* [ACTIVIDAD A]: Enumere las obras que, según el texto sobre la Córdoba de Al Hakem II, este califa abrió, restauró, construyó o edificó.
* [ACTIVIDAD B]: Prosiga el texto sobre la Córdoba de Al Hakem II a partir de su última oración.

La biblioteca del califa Al Hakem II, la mayor del mundo allá por el año 970, contenía más de cuatrocientos mil libros (sí, 400.000) en la culminación del esplendor cultural andalusí, cuando Córdoba alcanzó el merecido título de ciudad más importante de Europa y contaba entre las tres o cuatro ciudades principales de la Tierra, con sus 500.000 habitantes repartidos en las 100.000 viviendas registradas por el censo de Al Hakem, sus 600 mezquitas y madrasas, sus 80 escuelas superiores y sus 60.000 libros anuales de producción (sigue siendo historia aunque parezca de leyenda).

Al Hakem II, el sucesor del primer califa independiente Abderramán III que mandó construir la ciudad brillante de Medina Zahara, gobernó durante un pacífico periodo de quince años que resultó tan breve como fructífero. Abrió 25 nuevas escuelas públicas, restauró mezquitas y hospitales, construyó fuentes y caminos, edificó puentes y acueductos por todo Al Ándalus y mantuvo embajadas, algunas permanentes, en las principales ciudades de Oriente, cuya misión consistía en obtener cuantos libros aún desconocidos en Córdoba fueran editados, embajadas que además ofrecían asilo a todos los sabios que sufrieran algún tipo de persecución o censura en sus países, menos tolerantes que Al Ándalus, llenándose Córdoba de intelectuales que encontraron delicioso hablar de filosofía en reuniones sociales, lo que no volvió a ser considerado de buen gusto hasta la Segunda República.

* [INFORMACIÓN PROPORCIONADA]:
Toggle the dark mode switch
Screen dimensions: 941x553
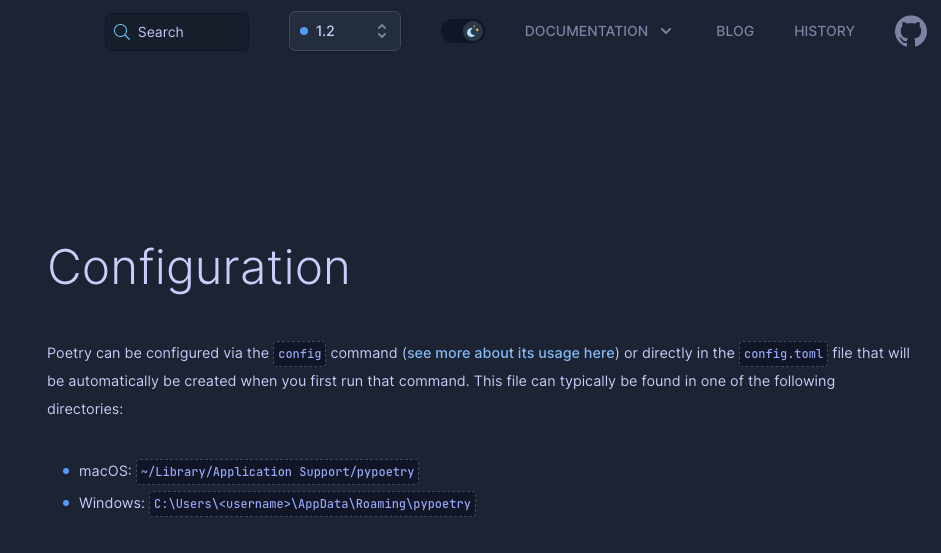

* [RESULTADO DEL EJERCICIO A]:
- Escuelas públicas (25 nuevas)
- Mezquitas
- Hospitales
- Fuentes
- Caminos
- Puentes
- Acueductos

* [RESULTADO DEL EJERCICIO B]:
Se tradujo la Biblia al árabe por mandato de un obispo para que los cristianos andalusíes (los mozárabes) pudieran leerla en su propio idioma, que había dejado de ser el latín, porque la lengua del conocimiento y la cultura, obviamente, no podía ser otra que el árabe, de la que tantísimos vocablos hemos recibido. La Escuela de traductores de Toledo fue una entre tantas, y no la más importante desde luego, de las emplazadas en Al Ándalus, pero la única reconocida y elogiada por la Historia oficial de España, al perdurar bajo el mandato del rey cristiano Alfonso X, conocido como el sabio porque su biblioteca albergaba 900 volúmenes, y porque amaba la poesía y escribía versos, emulando a los príncipes omeyas en una pálida imagen desteñida de la grandeza que éstos alcanzaron.

Dos cordobeses ilustres, Averroes y Maimónides, de formación universal y auténtico espíritu renacentista con tres siglos de antelación, ambos médicos y filósofos, musulmán el primero, miembro de una familia de juristas, cadí de Sevilla y Córdoba, sefardita el segundo, descendiente de rabinos y teólogos, teorizaron para sus respectivos pueblos la necesidad de desvincular la razón de la fe, la filosofía de la religión, la ciencia de la creencia, ganándose un puesto de honor en la Historia de la Filosofía, el mismo que se granjeó después el filósofo Tomás de Aquino por idéntica contribución al pensamiento de la cristiandad. Sin embargo, tanto Averroes como Maimónides, debieron partir al exilio de Marrakech y de Oriente Medio acusados de heterodoxia en los tiempos en que la libertad de pensamiento retrocedía frente al dogmatismo religioso en alza con el gobierno intransigente de Almanzor, tras la muerte de Al Hakem II, hasta que finalmente cayó Córdoba en 1236 ante los ejércitos cristianos, cubriendo las tinieblas durante siglos el cielo siempre azul andalusí.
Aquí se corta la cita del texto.